→ Work required: Look in the material below for the line holding "Seleccionar Talla: (84, 694)". Set it down exactly, with each later line up to and including the line holding "Cumpleaños - Celebraciones (111, 592)".

→ Stored data:
┏━━

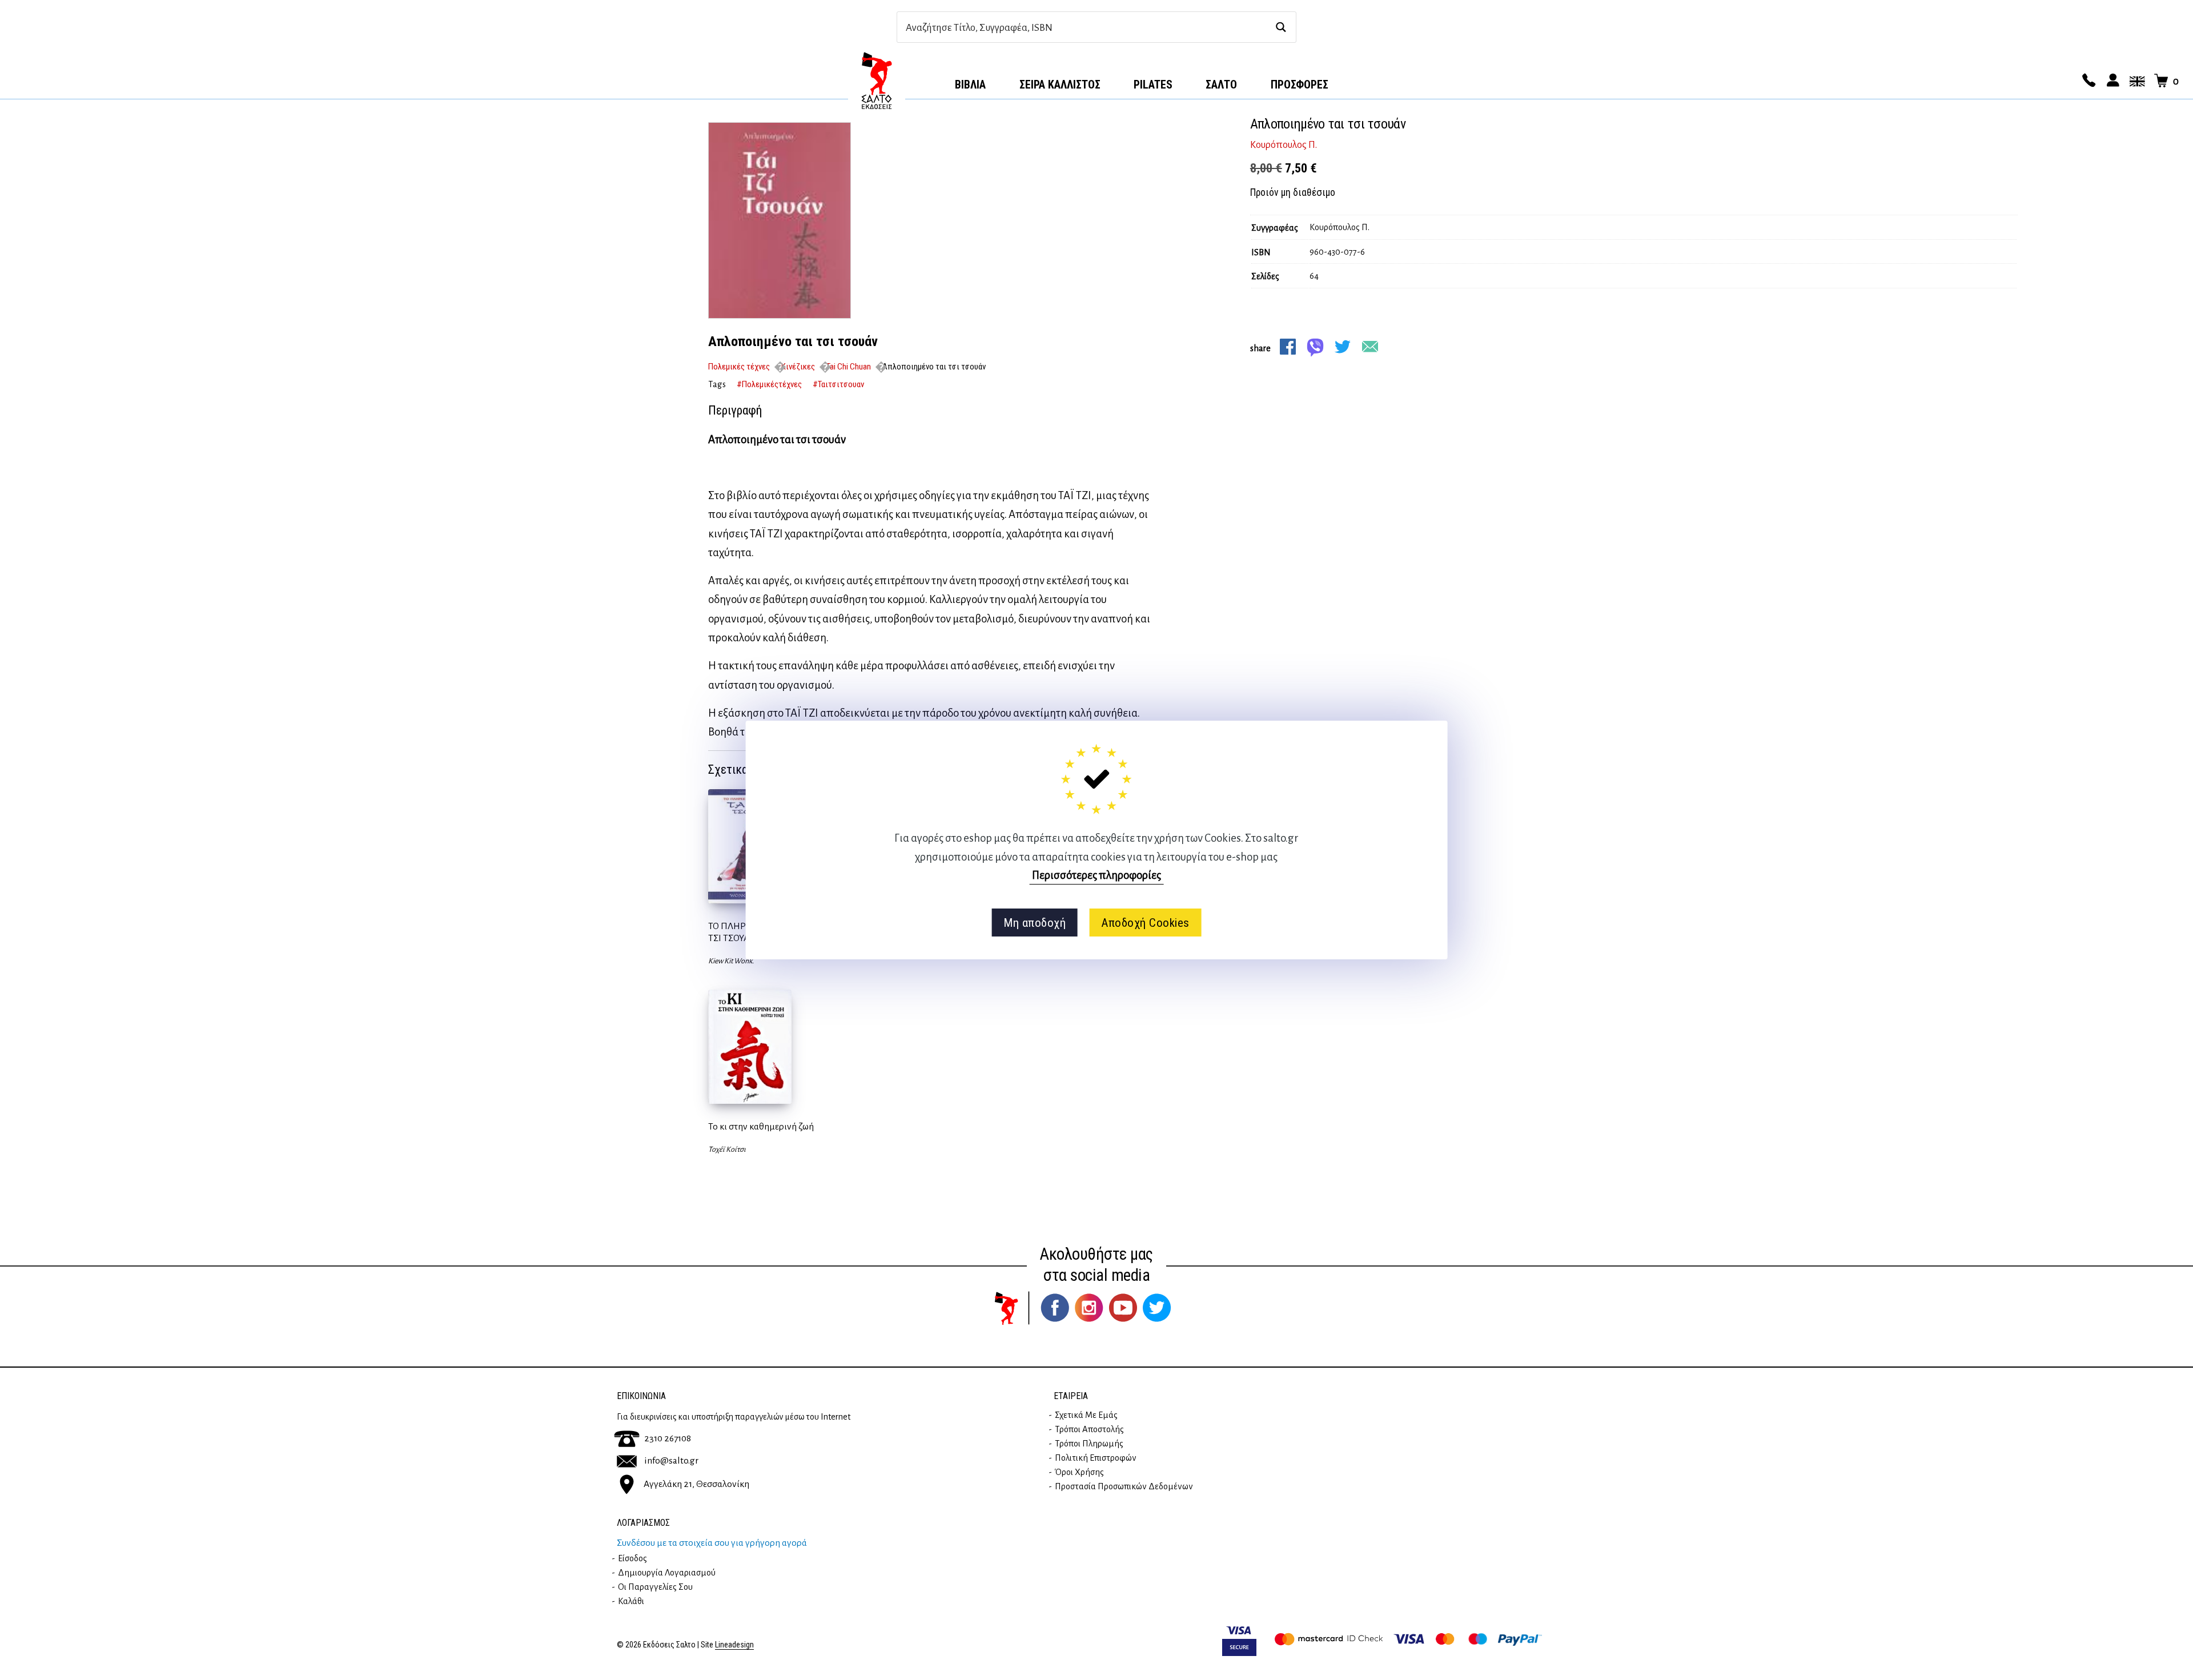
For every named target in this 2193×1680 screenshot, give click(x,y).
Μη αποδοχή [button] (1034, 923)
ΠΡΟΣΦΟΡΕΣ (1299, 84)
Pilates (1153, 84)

┗━━
┏━━

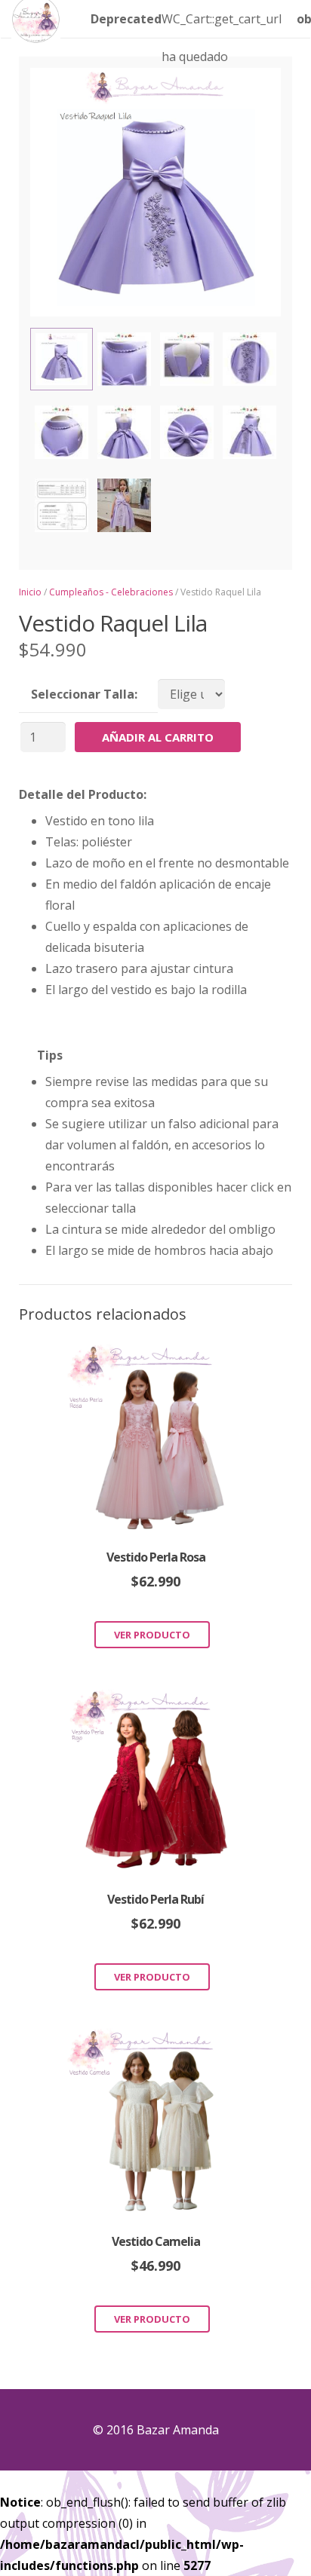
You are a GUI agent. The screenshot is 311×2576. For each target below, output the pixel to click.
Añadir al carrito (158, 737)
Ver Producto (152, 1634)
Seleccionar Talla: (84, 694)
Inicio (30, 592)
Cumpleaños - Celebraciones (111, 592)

┗━━
┏━━

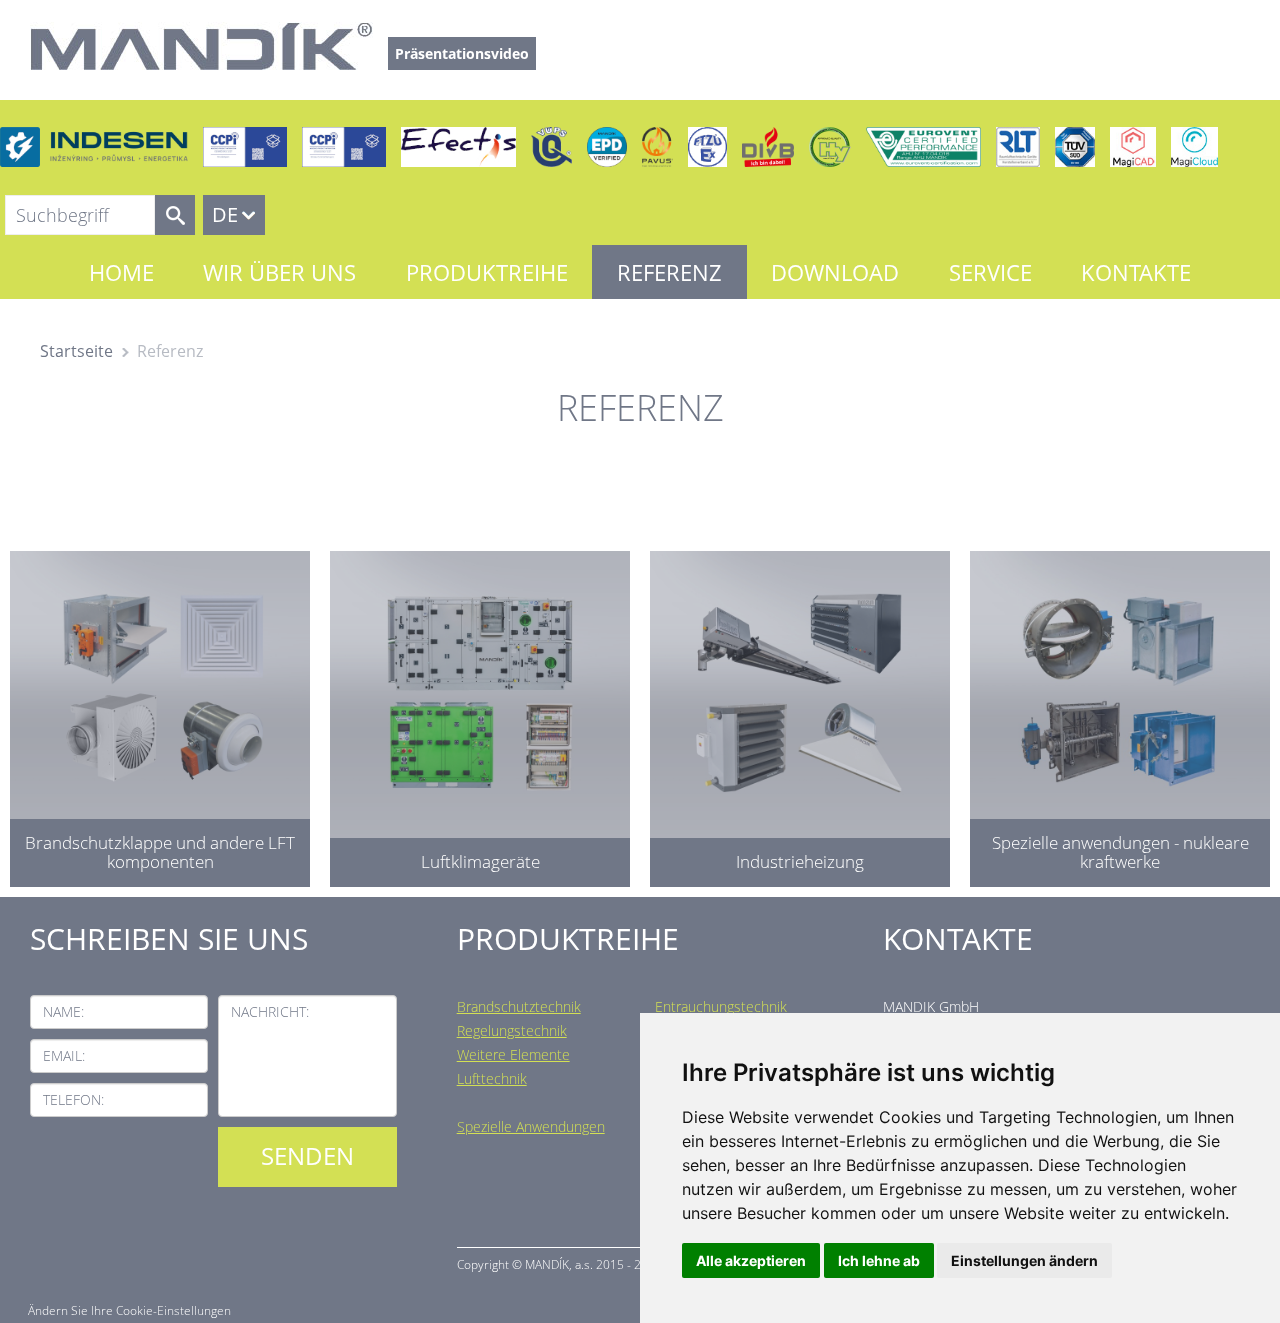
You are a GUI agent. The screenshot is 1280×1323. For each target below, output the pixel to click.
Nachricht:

┗━━

→ Output for this task:
Seleccionar Talla: (84, 694)
Inicio (30, 592)
Cumpleaños - Celebraciones (111, 592)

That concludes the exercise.